Over his 20 years at the park, Tom became coordinator and in the quieter winter months, worked in Alberta’s museums and volunteered at heritage sites. While waiting out the Covid crisis and migration to New Zealand, Tom and partner Barbara Hilden, the recently-appointed director of Matakohe’s Kauri Museum, moved to Vancouver where he was operations manager for a series of the city’s historic sites including a heritage farm, ship yard and a street car.

 

New Zealand move

The history-loving pair have travelled extensively and fell for New Zealand during a three-month adventure tour in 2019. Tom says he feels history and travel ‘can give you a broader sense of the world’.

“Travel lets you see the breadth of the world while history lets you see the depth,” he says. “People asked us, ‘why New Zealand?’ and I’ll always reply ‘have you seen New Zealand’?! We loved the museums, the wine, coffee and the people… and we’ve been trying to get back here ever since.”

After deciding to move down under, the couple were set to fly out in March 2020 to New Plymouth where Barbara was to start a position as collections and curatorial lead at the Puki Ariki Museum. However, Covid had other plans and two days before their departure, the pandemic slammed the world’s borders shut, leaving them in an empty house with two suitcases and two backpacks waiting by the door.

“We had shipped 16 boxes of possessions already to our house in New Plymouth which we kept renting for a month, thinking this [Covid] will be all over in a few weeks…”

 

Bi-cultural connection

Canada and NZ share similar stories Tom says, with both countries in the Commonwealth, are neighbours with a larger and louder country and are treaty people, with Canada still grappling with treaties today. Due to his paternal indigenous lineage, Tom has always had an interest in learning about indigenous lives and says one of the appealing things about NZ was how the country is further along the road to reconciliation than Canada in understanding itself as a treaty people and as a bi-cultural nation.

“The museums here are not only better designed and presented but there is a lot more interaction between cultures, for instance some of Mangawhai’s displays have been curated, developed and displayed with input and direction with the

iwi,” he says. “In Canada, you wouldn’t necessarily have that although we have been championing a ‘nothing about us without us’ approach, but it’s just a given how you do things in NZ which is really inspiring.”

Experiencing the Mangawhai Museum with fresh newcomer eyes, Tom says he hopes he can bring an outsider’s perspective to the many stories held in the facility as well as promoting the spirit of Mangawhai and the museum, through visitors’ entire experience. He also wants to make sure volunteer dedication, successes and milestones such as 100 hours of service, are recognised and celebrated.
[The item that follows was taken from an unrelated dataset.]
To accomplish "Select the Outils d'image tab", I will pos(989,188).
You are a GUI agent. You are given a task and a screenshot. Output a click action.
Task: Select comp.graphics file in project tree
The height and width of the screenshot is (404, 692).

“Coming from a number of museums I hope I can regularise and professionalise some of the work everyone has been doing. There’s so much passion and expertise and I want to make sure that we are building a succession plan into everything so that it is sustainable and can live past the people,” he says. “I’m also very excited to hear more local stories – at the moment I’ve only just scratched the surface and I know there will be many more waiting for me to discover.”

 

Mangawhai Museum & Historical Society chair, Jill Corkin, with new museum manager, Canadian Tom Long, at the recent museum dinner and auction fundraiser. PHOTO/JULIA WADE

 

 

“I’m really passionate about working with people and I’m surrounded by a strong core of lovely volunteers here.”